Pertanyaan
السلام عليكم ورحمة الله وبركاته
Ustadz… Saya mau bertanya, sebagian orang tua sibuk bekerja dan aktivitas lainnya di luar rumah sehingga terkendala dalam mengasuh anak mereka. Saya ingin mengetahui bagaimana tuntunan syariah terkait konsep pengasuhan (hadhanah) dalam Islam. Mohon penjelasan Ustaz. –Salma, Sukabumi
🍃🍃🌸🍃🍃🌸🍃🍃🌸
Jawaban
Oleh: Ustadz Dr. Oni Sahroni
وعليكم السلام ورحمة الله وبركاته
Dalam bukunya Mausu’atu al-Usrah Tahta Ri’ayah al-Islam (4/188-193), Syekh ‘Athiyah Saqr menjelaskan beberapa poin yang coba penulis rangkai ulang dan lengkapi, yaitu sebagai berikut.
Pertama, pengertian dan batasan usia anak yang diasuh. Dalam Islam, anak yang dalam pengasuhan (hadhanah) itu adalah anak yang sudah disapih (sudah tidak disusui oleh ibunya).
Sebagaimana dijelaskan oleh Syekh ‘Athiyah Saqr,
الطفل الذي ينفصل أبواه بعضهما عن بعض
“Anak yang telah disapih oleh kedua orang tuanya.”
Lebih jelasnya menurut Ibnu al-Qayyim, usia anak yang dalam pengasuhan adalah sejak ia disapih atau sejak ia tidak disusui hingga sebelum mumayyiz.

» **CUPLIKAN DATA**:
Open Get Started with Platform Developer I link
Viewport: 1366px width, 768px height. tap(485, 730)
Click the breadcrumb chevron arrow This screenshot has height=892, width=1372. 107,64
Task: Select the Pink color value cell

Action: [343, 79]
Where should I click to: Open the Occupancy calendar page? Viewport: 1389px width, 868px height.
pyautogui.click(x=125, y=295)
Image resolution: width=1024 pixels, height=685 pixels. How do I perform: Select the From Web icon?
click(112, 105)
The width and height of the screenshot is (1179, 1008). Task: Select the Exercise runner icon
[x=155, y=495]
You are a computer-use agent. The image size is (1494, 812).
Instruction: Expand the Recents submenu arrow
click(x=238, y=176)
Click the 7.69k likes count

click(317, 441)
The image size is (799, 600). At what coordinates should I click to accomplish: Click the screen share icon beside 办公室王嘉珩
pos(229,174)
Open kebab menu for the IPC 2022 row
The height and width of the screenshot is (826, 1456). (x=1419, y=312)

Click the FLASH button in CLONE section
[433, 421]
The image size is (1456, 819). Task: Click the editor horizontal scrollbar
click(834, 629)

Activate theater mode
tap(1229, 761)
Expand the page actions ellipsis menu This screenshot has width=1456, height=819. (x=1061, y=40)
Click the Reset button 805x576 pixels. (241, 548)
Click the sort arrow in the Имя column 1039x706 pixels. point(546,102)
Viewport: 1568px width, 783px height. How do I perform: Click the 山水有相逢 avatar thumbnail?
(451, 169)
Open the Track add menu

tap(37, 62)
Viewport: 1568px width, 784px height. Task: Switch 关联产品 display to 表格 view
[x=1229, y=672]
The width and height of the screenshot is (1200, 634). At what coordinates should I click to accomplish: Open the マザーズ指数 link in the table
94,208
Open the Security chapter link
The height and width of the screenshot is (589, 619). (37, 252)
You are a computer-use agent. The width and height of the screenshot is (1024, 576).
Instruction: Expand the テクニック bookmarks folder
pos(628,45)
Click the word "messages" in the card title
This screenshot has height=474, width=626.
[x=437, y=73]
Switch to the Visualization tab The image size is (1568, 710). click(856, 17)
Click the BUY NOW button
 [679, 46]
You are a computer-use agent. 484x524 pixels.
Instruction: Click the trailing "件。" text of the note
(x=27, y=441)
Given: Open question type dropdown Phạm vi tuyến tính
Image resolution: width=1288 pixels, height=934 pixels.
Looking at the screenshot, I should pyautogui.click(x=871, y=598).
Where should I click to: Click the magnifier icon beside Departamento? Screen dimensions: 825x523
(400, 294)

» **TANTANGAN 1**:
Ketik ulang seluruh petikan teks tentang hadhanah dalam Islam tanpa mengubah satu huruf pun.
» **TANTANGAN 2**:
Masukkan bagian daftar mulai dari awal daftar hingga baris yang memuat "Action: [343, 79]" ke dalam CSV dua kolom bernama perintah dan jawaban, dengan satu baris untuk setiap perintah beserta jawabannya. Apit setiap nilai dengan tanda kutip dan ganti jeda baris di dalamnya dengan spasi.

» **JAWABAN LENGKAP 1**:
Pertanyaan
السلام عليكم ورحمة الله وبركاته
Ustadz… Saya mau bertanya, sebagian orang tua sibuk bekerja dan aktivitas lainnya di luar rumah sehingga terkendala dalam mengasuh anak mereka. Saya ingin mengetahui bagaimana tuntunan syariah terkait konsep pengasuhan (hadhanah) dalam Islam. Mohon penjelasan Ustaz. –Salma, Sukabumi
🍃🍃🌸🍃🍃🌸🍃🍃🌸
Jawaban
Oleh: Ustadz Dr. Oni Sahroni
وعليكم السلام ورحمة الله وبركاته
Dalam bukunya Mausu’atu al-Usrah Tahta Ri’ayah al-Islam (4/188-193), Syekh ‘Athiyah Saqr menjelaskan beberapa poin yang coba penulis rangkai ulang dan lengkapi, yaitu sebagai berikut.
Pertama, pengertian dan batasan usia anak yang diasuh. Dalam Islam, anak yang dalam pengasuhan (hadhanah) itu adalah anak yang sudah disapih (sudah tidak disusui oleh ibunya).
Sebagaimana dijelaskan oleh Syekh ‘Athiyah Saqr,
الطفل الذي ينفصل أبواه بعضهما عن بعض
“Anak yang telah disapih oleh kedua orang tuanya.”
Lebih jelasnya menurut Ibnu al-Qayyim, usia anak yang dalam pengasuhan adalah sejak ia disapih atau sejak ia tidak disusui hingga sebelum mumayyiz.

» **JAWABAN LENGKAP 2**:
perintah,jawaban
"Open Get Started with Platform Developer I link","Viewport: 1366px width, 768px height. tap(485, 730)"
"Click the breadcrumb chevron arrow This screenshot has height=892, width=1372.","107,64"
"Task: Select the Pink color value cell","Action: [343, 79]"